Respondents were also asked to indicate whether they were reporting to their normal work locations (i.e., designated as essential workers) or working remotely. Based on their response to this question, we then asked respondents slightly different questions.

Essential or Remote?

As the first chart shows, more than half of the survey respondents reported they were designated as essential and were still reporting to their work locations.

Chart 1. What Best Describes Your Current Work Situation?

This high percentage of essential workers is noteworthy—and somewhat surprising—given the national attention on employees working remotely. One important takeaway from the survey is that, unlike some private sector companies that have gone fully remote, government will likely never be able to transition completely, or even largely, to a remote workforce. Because of the services government provides, there will always be substantial numbers of public sector employees who continue to report to their worksites, even during a crisis such as the COVID-19 pandemic.

However, as Chart 2 shows, 30 percent of the essential employees did not know in advance that they would be designated as essential.

Chart 2. Before COVID-19, Did You Expect to Be Designated as Essential?

Essential Employees Less Satisfied

The survey also allowed us to drill down on differences between how essential and remote employees were feeling about their work environment. We found some significant and alarming differences, including that essential employees were less satisfied than remote employees.

For example, essential employees were 21 percentage points less positive about being designated as essential, compared to the employees working remotely.

Chart 3. How Do You Feel About Being Designated Essential or Remote?

Essential workers were also much less likely to agree that their organization did a good job adapting to COVID-19. About 89 percent of remote workers agreed, but more than one in four essential workers disagreed.

Chart 4. Percent of Employees Who Agreed Their Organization Has Done a Good Job Adapting to COVID-19

Essential workers were also significantly less likely than remote workers to agree that they understood their organization’s COVID-19 policies.

Chart 5. I Understand My Organization’s COVID-19 Policies

Communicating effectively is always a challenge.
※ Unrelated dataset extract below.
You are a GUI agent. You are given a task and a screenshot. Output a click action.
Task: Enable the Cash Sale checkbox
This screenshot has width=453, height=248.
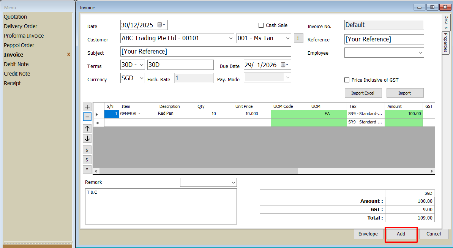point(261,25)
Our survey confirmed this by revealing that essential employees were significantly less satisfied with communications than were employees working remotely. The biggest gap was in communications from leaders. About one-third of essential employees rated communications from leaders as less than helpful.

Chart 6. Recent Communications Have Been Helpful

About 42 percent of essential workers reported that their workloads increased since the onset of the COVID-19 pandemic. That compared with 35 percent of remote workers.

Chart 7. My workload has …

What Does It All Mean?

We find it concerning that the more than 10,000 essential government employees who responded to this survey were less satisfied than remote employees with how their organizations adapted to COVID-19, their knowledge of COVID-19 policies and communications from leaders. In addition, more than 40 percent of essential workers reported that their workloads increased.

Most of the nation’s attention has been on how to manage employees who have been forced to suddenly work remotely. This focus is important, including the need to equip managers and supervisors with the tools and skills to manage goals and outcomes, not just time and attendance.

But our findings show that leaders must not forget the millions of essential government workers across the nation who are risking their health and lives to continue providing necessary services. Our survey results are a powerful indicator that essential employees have real concerns about their working environment and workloads, particularly compared to colleagues who are working remotely.

Leaders who fail to address these concerns risk creating two classes of employees. These could be perceived as the haves (remote workers) and the have-nots (essential workers).

To avoid this potentially dangerous situation, leaders need to ensure that essential employees have the information, tools and support they need to succeed—and also stay safe as they put themselves at risk to continue delivering results for the people government serves.